A Agência Nacional de Energia Elétrica (Aneel) anunciou nesta sexta-feira (31) que a bandeira tarifária permanecerá no patamar vermelho 1 ao longo de novembro. Com isso, os consumidores terão um acréscimo de R$ 4,46 a cada 100 quilowatts-hora (kWh) consumidos na conta de luz.
A decisão mantém o cenário de custo elevado para a geração de energia no país. Após dois meses sob bandeira vermelha patamar 2 — o nível mais caro do sistema, que adicionava R$ 7,87 por 100 kWh — o indicador havia sido reduzido para o patamar 1 em outubro.
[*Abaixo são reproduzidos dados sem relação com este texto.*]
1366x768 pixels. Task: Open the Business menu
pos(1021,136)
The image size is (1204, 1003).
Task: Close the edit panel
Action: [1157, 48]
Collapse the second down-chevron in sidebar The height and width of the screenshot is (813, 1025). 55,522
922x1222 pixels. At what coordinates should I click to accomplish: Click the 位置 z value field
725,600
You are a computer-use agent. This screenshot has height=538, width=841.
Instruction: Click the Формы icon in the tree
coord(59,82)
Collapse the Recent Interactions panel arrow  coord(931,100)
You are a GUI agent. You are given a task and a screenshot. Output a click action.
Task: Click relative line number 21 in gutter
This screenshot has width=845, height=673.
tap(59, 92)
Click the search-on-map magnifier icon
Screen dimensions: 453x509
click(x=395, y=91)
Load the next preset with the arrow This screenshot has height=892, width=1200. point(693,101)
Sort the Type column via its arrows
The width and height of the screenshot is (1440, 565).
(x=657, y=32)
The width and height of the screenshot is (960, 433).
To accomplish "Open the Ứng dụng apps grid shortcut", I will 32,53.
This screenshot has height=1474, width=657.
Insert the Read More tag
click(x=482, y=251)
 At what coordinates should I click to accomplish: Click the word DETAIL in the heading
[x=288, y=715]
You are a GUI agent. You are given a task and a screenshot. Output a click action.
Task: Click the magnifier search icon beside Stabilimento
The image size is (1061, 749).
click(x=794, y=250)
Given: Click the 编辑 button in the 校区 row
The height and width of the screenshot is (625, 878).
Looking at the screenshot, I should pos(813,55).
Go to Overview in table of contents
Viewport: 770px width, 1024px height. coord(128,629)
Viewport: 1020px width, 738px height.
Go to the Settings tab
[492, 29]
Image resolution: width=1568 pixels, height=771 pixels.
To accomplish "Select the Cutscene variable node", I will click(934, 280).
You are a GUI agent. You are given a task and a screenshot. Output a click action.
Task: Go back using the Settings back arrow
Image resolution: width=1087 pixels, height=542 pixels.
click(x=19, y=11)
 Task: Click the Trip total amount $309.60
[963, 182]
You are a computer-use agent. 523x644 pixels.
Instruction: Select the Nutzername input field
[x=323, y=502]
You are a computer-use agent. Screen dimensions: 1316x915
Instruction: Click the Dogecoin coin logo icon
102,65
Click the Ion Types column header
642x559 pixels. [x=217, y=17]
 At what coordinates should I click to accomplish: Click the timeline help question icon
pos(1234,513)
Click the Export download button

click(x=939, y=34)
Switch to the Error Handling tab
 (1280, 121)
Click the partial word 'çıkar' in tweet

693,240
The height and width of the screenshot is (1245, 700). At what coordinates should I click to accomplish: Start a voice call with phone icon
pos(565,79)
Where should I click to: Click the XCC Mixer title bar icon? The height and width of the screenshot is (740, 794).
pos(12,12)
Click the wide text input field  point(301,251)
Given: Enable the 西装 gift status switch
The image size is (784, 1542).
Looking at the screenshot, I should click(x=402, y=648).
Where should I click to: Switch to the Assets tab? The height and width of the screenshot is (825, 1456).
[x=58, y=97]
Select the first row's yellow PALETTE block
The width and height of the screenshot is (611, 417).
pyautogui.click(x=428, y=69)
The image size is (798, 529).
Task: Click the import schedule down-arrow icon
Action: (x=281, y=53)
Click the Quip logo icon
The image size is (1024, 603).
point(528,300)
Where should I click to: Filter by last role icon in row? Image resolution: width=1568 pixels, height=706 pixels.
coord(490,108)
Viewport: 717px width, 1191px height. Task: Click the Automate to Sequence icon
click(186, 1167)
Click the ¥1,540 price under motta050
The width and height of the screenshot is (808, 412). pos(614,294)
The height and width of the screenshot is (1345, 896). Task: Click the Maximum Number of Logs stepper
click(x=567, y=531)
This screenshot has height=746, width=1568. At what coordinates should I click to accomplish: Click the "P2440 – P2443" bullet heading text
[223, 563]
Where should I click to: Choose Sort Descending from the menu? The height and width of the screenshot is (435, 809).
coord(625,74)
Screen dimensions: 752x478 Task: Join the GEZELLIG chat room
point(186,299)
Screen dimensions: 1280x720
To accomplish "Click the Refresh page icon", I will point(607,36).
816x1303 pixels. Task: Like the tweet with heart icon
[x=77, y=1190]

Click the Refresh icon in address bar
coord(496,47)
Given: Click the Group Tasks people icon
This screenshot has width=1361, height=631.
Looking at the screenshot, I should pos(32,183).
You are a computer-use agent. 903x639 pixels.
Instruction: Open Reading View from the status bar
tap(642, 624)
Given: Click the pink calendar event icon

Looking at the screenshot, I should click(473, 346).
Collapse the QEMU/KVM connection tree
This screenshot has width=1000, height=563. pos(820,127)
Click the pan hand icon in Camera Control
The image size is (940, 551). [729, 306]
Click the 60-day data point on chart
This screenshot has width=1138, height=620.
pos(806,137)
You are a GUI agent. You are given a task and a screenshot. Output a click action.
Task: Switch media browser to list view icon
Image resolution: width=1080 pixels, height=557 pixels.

Agora, a Aneel opta por manter o alerta.
Segundo a agência, o principal fator para a continuidade da cobrança adicional é o baixo volume de chuvas, que compromete os reservatórios responsáveis pela geração hidrelétrica. “O cenário segue desfavorável para a geração hidrelétrica, devido ao volume de chuvas abaixo da média e à redução nos níveis dos reservatórios. Dessa forma, para garantir o fornecimento de energia é necessário acionar termelétricas, que têm custo mais elevado”, informou a Aneel.
A agência também destacou a limitação da energia solar no atual contexto. Por ser uma fonte intermitente, ela não injeta eletricidade durante todo o dia, exigindo o acionamento de termelétricas — especialmente nos horários de maior consumo.
Como funcionam as bandeiras tarifárias
Criado em 2015, o sistema de bandeiras tarifárias informa mensalmente o custo real da geração de energia para o Sistema Interligado Nacional (SIN).
- Bandeira verde: sem cobrança adicional.
- Bandeira amarela ou vermelha: acréscimos proporcionais ao custo de produção, aplicados a cada 100 kWh consumidos.
Com a manutenção da bandeira vermelha em novembro, o consumidor deve ficar atento ao uso consciente da energia, já que as condições climáticas seguem pressionando o sistema elétrico e elevando o custo da geração no país.